The Real Test for the Fed’s Policy of Forward Guidance
Stanley Fischer, the former head of the Bank of Israel, doesn’t think the Fed’s policy of forward guidance is beneficial for the economy. He believes it limits what the Fed can do in the future and confuses the market. Fischer is not necessarily wrong here. If the market does not believe that the Fed will adjust its policy to different labor market conditions, then forward guidance will continually cause shocks to the market as the central bank makes those adjustments. The Fed needs to credibly tell investors that it reacts to economic data. Last week’s non-taper put actions behind those words. Now, we’ll find out if the market has learned from it.
The purpose of forward guidance is to give the market a clear understanding of the future path of monetary policy.

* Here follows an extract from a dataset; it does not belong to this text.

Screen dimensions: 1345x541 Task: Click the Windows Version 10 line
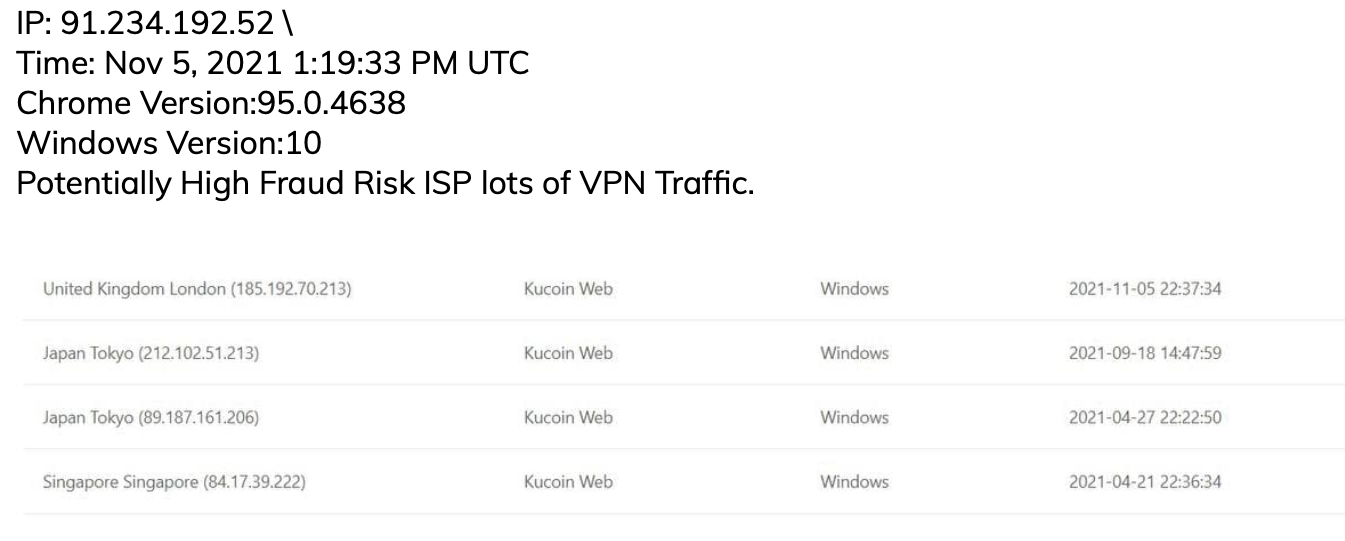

As Fischer say though, the central bank itself doesn’t know what that path will be. This means that the Fed must condition its forward guidance on future economic data. If that data comes in as expected, the Fed will take the path it laid out. If it comes in above or below expectations, it will adjust its policy accordingly. When investors have a better understanding of future monetary policy, there are fewer shocks and swings in the market. Resources are allocated more efficiently between different asset classes and across different time horizons due to the predictable nature of policy. The market functions more smoothly. That is the rationale behind a rules-based monetary policy regime. Forward guidance is an attempt to implement a qualitative rules-based regime.
That’s exactly what Bernanke was trying to do in June, but the market overreacted and took it to mean that the Fed was set on tapering in September. That’s the problem with such a policy: if the market regularly overreacts to the Fed’s forward guidance, then it doesn’t work. When the market assumes that Fed policy is static and then the Fed adjusts its policy in light of the current economic conditions (as it said it would do), then wide swings in the market take place. This isn’t the Fed’s fault. It’s the market’s. The question is whether investors and journalists will realize that Fed policy is dynamic and forward guidance is only a guide. Mark Dow is skeptical, saying its human nature for the market to overreact and human nature doesn’t change. He may be right, but the upcoming months should test that theory.
If economic data continues to come in below expectations, the Fed will likely delay tapering yet again. Will the market realize that or will it once again blindly assume that the taper is coming? If the market does blindly assume that the Fed won’t adjust its policy, then the Fed must realize that forward guidance doesn’t work. Bernanke could not have made it more clear, both in his press conference and now by the action (or lack thereof) the Fed has taken, that the central bank is data-dependent. If the market has not learned by the next FOMC meeting, it’s never going to and the Fed must admit defeat. In that case, Stanley Fischer would be right: forward guidance just confuses the market. However, I’m not ready to make that determination quite yet. We should know soon enough.